Some sceptics might chorus “we told you so” as the industry grapples with weaknesses that tended to be overlooked during boom times, but now demand decisive action to steer the sector in the right direction.
The good news is that the sector isn’t about to go hurtling over the cliffs of doom, even if government and corporations had, during good times, danced to the complacent tune of a Pied Piper.
A recent, refreshing ray of enlightenment emerged with the release of the Energy White Paper by the Department of Industry and Science, which acknowledged the urgency of addressing pressing issues.
Most significant was the comment that “the LNG export industry provides enormous opportunity for the economy” as a key component of an energy sector which “drives economic growth and a high national standard of living”.
The paper elaborated that in 2013-2014, the energy sector accounted for 7 per cent of GDP, $71.5 billion in export earnings, employed 170,000 people and provided significant infrastructure investments.
But the eureka moment arrived with the recommendation; “Tightening supplies on the east coast are not helped by unnecessary policy barriers imposed by some states on new onshore production. Australian government will continue to work through Council of Australian Governments (COAG) to address this problem.”
In pursuit of this objective, the report states that responding to the challenge will require a cohesive approach toward increasing supply, stimulating competition and transparency in the gas market and encouraging more flexible trading arrangements.
The paper endorses the Australian Government’s aversion to a domestic gas reservation policy that would discourage investment in new production and says the Australian Competition and Consumer Commission will look at the effectiveness of competition in the gas market, particularly upstream.

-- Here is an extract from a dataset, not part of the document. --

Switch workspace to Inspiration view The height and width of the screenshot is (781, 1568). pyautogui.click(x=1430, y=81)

The Department of Industry and Science has projected that within the next five years, Australia’s annual energy export earnings will reach $114 billion. It concludes that investment, particularly foreign investment, is essential to realising the potential of Australia’s natural resources and highlights action that needs to be taken to promote Australia as an investment destination.

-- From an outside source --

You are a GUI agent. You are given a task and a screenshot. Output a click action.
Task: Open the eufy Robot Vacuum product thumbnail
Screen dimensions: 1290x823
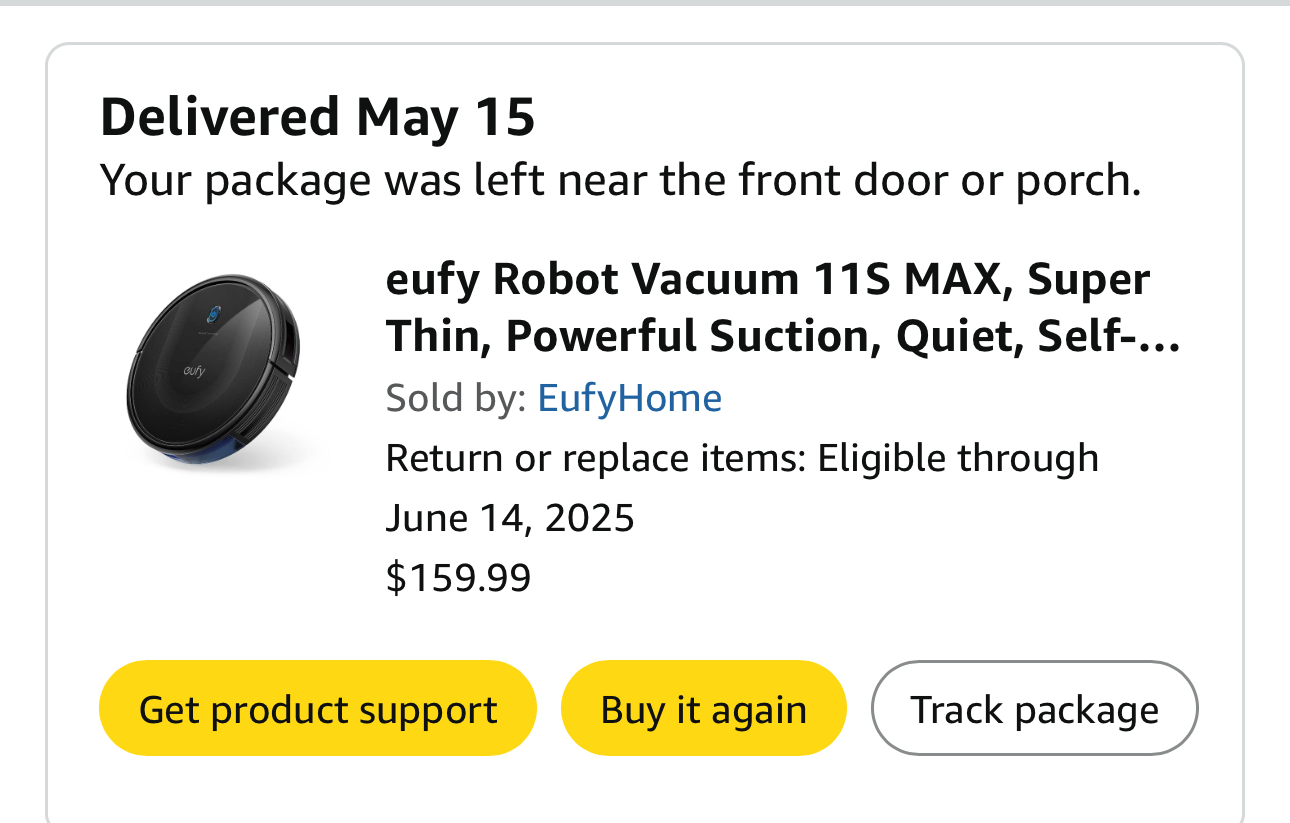tap(213, 372)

Tangible relief in West Perth might reverberate in Victoria and New South Wales in the finding that “unnecessary state regulatory barriers are limiting much-needed new gas supply” and the recommendation, “Regulation of energy markets should encourage competition and, as much as possible, be consistent across the country to avoid unnecessary regulation and associated costs for energy suppliers and consumers operating across borders.”

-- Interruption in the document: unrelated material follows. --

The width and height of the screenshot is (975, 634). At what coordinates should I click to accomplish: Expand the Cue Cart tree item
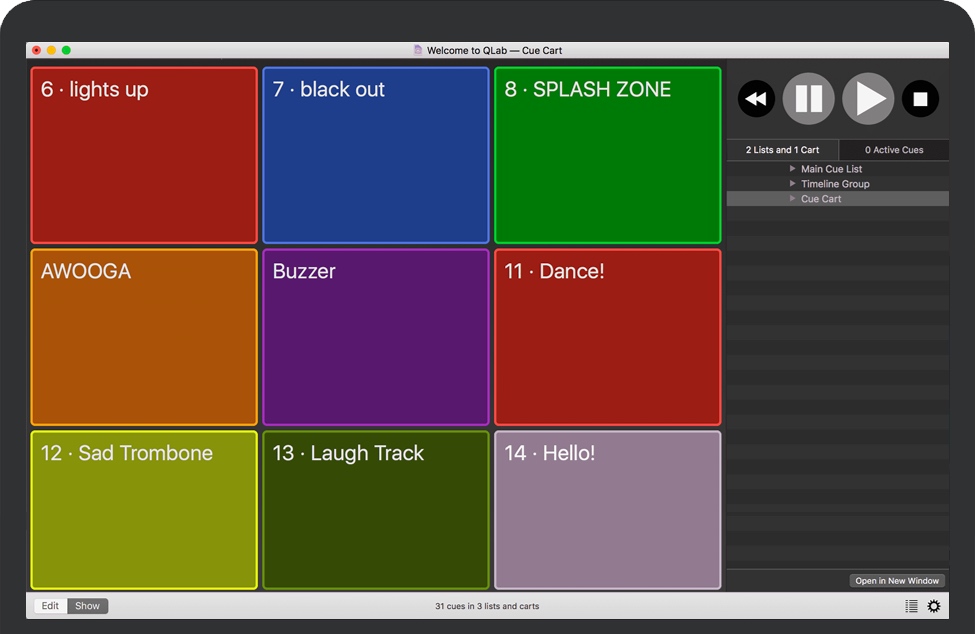click(793, 198)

The report also suggests, “Improved access to pipelines to enable gas to be more readily traded between different locations will help build a more competitive domestic gas market, together with improving the availability of market information on prices and available supply.”
The White Paper was barely inked before Industry and Science Minister Ian Macfarlane announced a domestic gas strategy emphasising the urgency for responsible development of Australia’s unconventional resources.
Macfarlane said the strategy would support discussions with state governments that have “primary responsibility for onshore gas development” and inform COAG on ways to address unnecessary barriers to bringing on new gas supplies.
Einstein, I am sure, would approve these winds of change blowing as Australia steps up to effect critical changes that will define the oil and gas sector for decades to come.
But now politicians and state regulators need to follow suit, taking their cue from the White Paper and Macfarlane’s initiative by abandoning cumbersome, unproductive and costly policies and embracing new innovations and attitudes.
The recovery of the industry is as reliant on rebounding commodity prices as business and government pulling together towards mutually beneficial objectives, instead of swimming upstream by enacting onshore drilling bans in Victoria and applying heavy-handed regulations in New South Wales. Hiking tenement fees 798 per cent in three years in Western Australia, while 30 per cent haircuts in capital and operational costs have been the norm.
Einstein also defined insanity as “doing the same thing over and over again and expecting different results,” but perhaps the maxim most relevant to Australia is. “You have to learn the rules of the game. And then you have to play it better than anyone else.”